In reforming quality measures within MSSP, there are a number of more conservative approaches that put Band-Aids on the wound of larger problem. CMS must overhaul the quality measurement system within MSSP, lessening the administrative costs associated with VBC.
ACO REACH (requires 4 quality measures for Standard ACOs) and CKCC (requires 3) have experimented with more streamlined approaches. In REACH, 3 of the 4 measure are calculated using CMS administrative claims data, lessening the administrative burden for ACOs. Following REACH’s lead, CMS should require these four quality measures:
This approach lessens the time burden for ACOs and administrative costs throughout the system, while ensuring high-quality care to patients. These changes will allow ACOs to operate more efficiently and reduce downstream costs for patients.

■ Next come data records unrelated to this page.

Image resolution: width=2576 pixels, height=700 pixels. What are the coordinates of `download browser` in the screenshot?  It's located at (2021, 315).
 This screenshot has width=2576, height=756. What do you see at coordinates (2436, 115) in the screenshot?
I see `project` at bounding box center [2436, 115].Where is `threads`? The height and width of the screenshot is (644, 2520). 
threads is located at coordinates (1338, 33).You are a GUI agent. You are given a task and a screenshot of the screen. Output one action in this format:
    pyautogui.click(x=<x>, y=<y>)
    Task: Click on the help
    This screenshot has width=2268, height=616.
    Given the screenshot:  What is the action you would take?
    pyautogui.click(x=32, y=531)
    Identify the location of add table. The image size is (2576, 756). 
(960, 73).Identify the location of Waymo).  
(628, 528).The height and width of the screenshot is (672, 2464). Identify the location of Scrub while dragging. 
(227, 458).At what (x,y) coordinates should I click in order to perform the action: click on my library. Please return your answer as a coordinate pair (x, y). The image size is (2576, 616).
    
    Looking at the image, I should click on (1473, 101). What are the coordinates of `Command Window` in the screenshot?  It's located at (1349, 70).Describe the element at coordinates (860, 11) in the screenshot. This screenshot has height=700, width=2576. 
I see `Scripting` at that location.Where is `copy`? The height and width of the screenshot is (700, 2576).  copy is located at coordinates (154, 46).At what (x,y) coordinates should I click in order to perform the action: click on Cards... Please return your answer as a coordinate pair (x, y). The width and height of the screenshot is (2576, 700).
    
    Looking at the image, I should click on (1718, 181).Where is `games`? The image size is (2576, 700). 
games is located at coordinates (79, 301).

Upping the data reporting standards: MSSP reports are not useful without a lot of manipulation and assumptions. These activities also increase administrative costs. Both MSSP and REACH supply ACOs with detailed monthly claims data via the Claim and Claim Line Feed (CCLF) reporting package. In addition, REACH provides monthly summarized data on risk scores, membership, and expenditures, whereas MSSP offers summarized data only quarterly.